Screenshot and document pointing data
== == ==

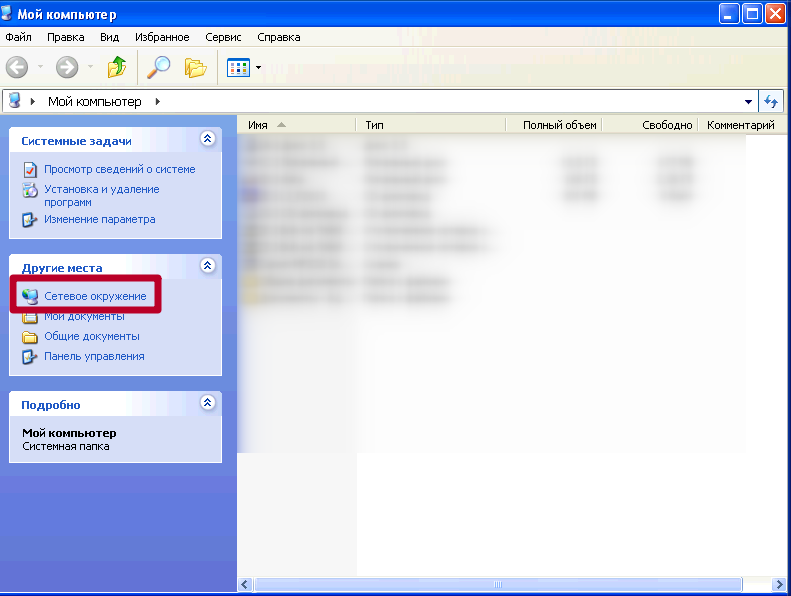This screenshot has width=791, height=596.
Task: Click the Forward navigation arrow icon
Action: click(x=67, y=67)
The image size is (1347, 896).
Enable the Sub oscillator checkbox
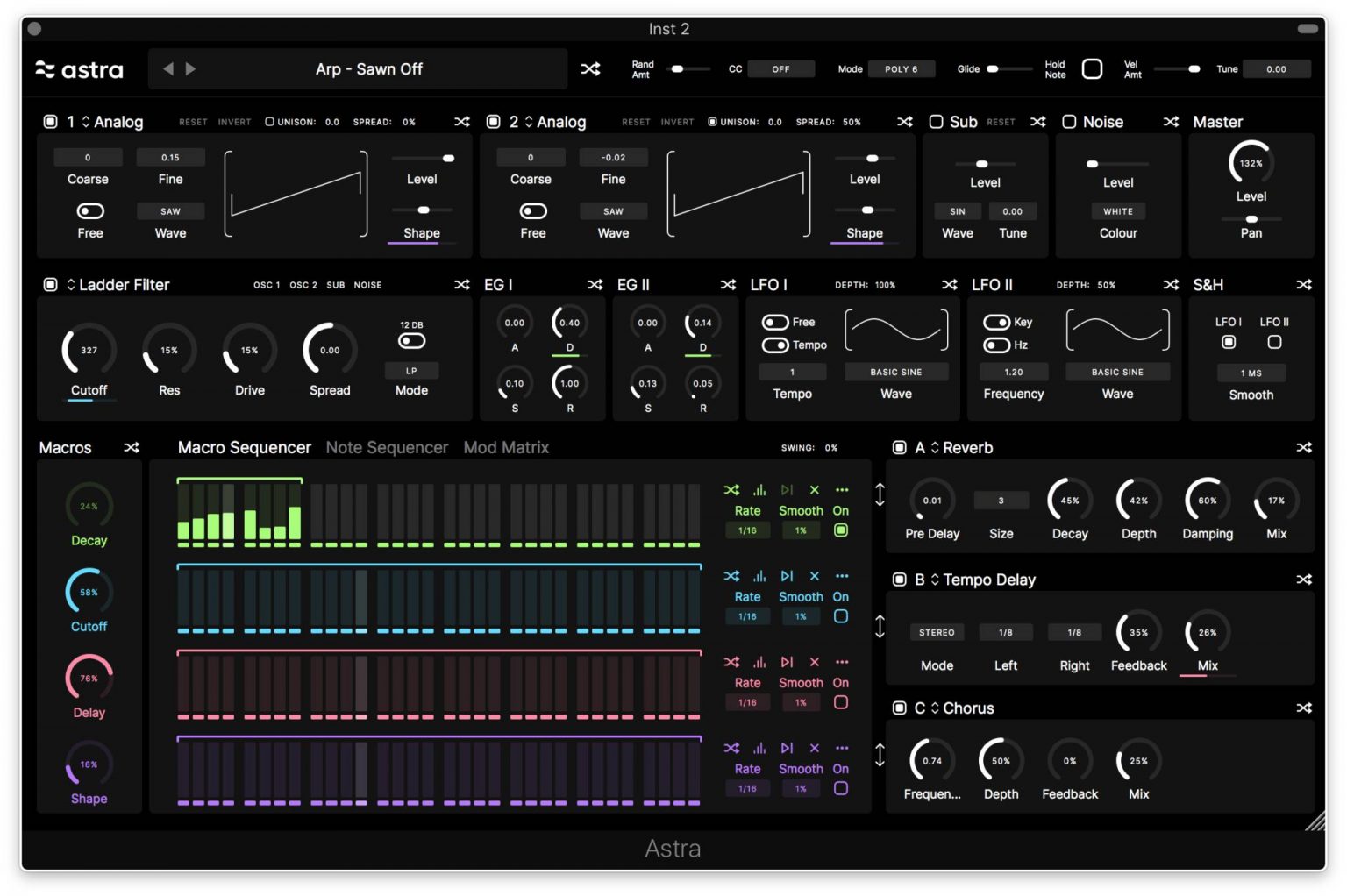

== == ==

> **WORK TO DO**: Reproduce every line of the listing above verbatim, omitting the pictures.

> **SOLUTION BELOW**:
This screenshot has width=791, height=596.
Task: Click the Forward navigation arrow icon
Action: click(x=67, y=67)
The image size is (1347, 896).
Enable the Sub oscillator checkbox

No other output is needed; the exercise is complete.